> _Data for this task_:
++++++++++

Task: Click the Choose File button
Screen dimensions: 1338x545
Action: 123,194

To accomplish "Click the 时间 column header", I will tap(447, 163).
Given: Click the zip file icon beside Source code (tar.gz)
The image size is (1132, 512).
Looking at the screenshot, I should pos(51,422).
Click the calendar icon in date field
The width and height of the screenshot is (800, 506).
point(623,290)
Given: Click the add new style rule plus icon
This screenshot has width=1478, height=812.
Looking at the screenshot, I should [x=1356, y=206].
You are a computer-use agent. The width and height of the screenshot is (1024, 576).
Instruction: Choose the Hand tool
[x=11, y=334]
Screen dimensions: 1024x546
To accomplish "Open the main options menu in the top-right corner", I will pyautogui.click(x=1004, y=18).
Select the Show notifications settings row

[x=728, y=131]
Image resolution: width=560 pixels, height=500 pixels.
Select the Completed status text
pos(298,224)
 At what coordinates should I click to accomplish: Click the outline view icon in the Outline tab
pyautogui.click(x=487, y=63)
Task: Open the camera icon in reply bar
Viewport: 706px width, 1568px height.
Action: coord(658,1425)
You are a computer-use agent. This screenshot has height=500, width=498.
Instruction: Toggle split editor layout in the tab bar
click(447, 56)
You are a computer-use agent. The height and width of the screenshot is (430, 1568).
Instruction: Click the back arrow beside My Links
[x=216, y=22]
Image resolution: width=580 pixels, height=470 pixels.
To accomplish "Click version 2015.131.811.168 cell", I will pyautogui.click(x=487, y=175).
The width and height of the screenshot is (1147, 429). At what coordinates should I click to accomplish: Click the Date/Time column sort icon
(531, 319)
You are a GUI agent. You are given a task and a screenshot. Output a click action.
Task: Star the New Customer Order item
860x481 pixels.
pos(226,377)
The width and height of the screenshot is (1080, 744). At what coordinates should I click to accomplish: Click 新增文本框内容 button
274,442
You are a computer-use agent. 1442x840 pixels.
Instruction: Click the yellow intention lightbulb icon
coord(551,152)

++++++++++

> _Short exercise_:
Rewrite the records above with every occurrence of "computer-use agent" changed to "desktop assistant", leaving all other text as it is.

> _Expected answer_:
Task: Click the Choose File button
Screen dimensions: 1338x545
Action: 123,194

To accomplish "Click the 时间 column header", I will tap(447, 163).
Given: Click the zip file icon beside Source code (tar.gz)
The image size is (1132, 512).
Looking at the screenshot, I should pos(51,422).
Click the calendar icon in date field
The width and height of the screenshot is (800, 506).
point(623,290)
Given: Click the add new style rule plus icon
This screenshot has width=1478, height=812.
Looking at the screenshot, I should [x=1356, y=206].
You are a desktop assistant. The width and height of the screenshot is (1024, 576).
Instruction: Choose the Hand tool
[x=11, y=334]
Screen dimensions: 1024x546
To accomplish "Open the main options menu in the top-right corner", I will pyautogui.click(x=1004, y=18).
Select the Show notifications settings row

[x=728, y=131]
Image resolution: width=560 pixels, height=500 pixels.
Select the Completed status text
pos(298,224)
 At what coordinates should I click to accomplish: Click the outline view icon in the Outline tab
pyautogui.click(x=487, y=63)
Task: Open the camera icon in reply bar
Viewport: 706px width, 1568px height.
Action: coord(658,1425)
You are a desktop assistant. This screenshot has height=500, width=498.
Instruction: Toggle split editor layout in the tab bar
click(447, 56)
You are a desktop assistant. The height and width of the screenshot is (430, 1568).
Instruction: Click the back arrow beside My Links
[x=216, y=22]
Image resolution: width=580 pixels, height=470 pixels.
To accomplish "Click version 2015.131.811.168 cell", I will pyautogui.click(x=487, y=175).
The width and height of the screenshot is (1147, 429). At what coordinates should I click to accomplish: Click the Date/Time column sort icon
(531, 319)
You are a GUI agent. You are given a task and a screenshot. Output a click action.
Task: Star the New Customer Order item
860x481 pixels.
pos(226,377)
The width and height of the screenshot is (1080, 744). At what coordinates should I click to accomplish: Click 新增文本框内容 button
274,442
You are a desktop assistant. 1442x840 pixels.
Instruction: Click the yellow intention lightbulb icon
coord(551,152)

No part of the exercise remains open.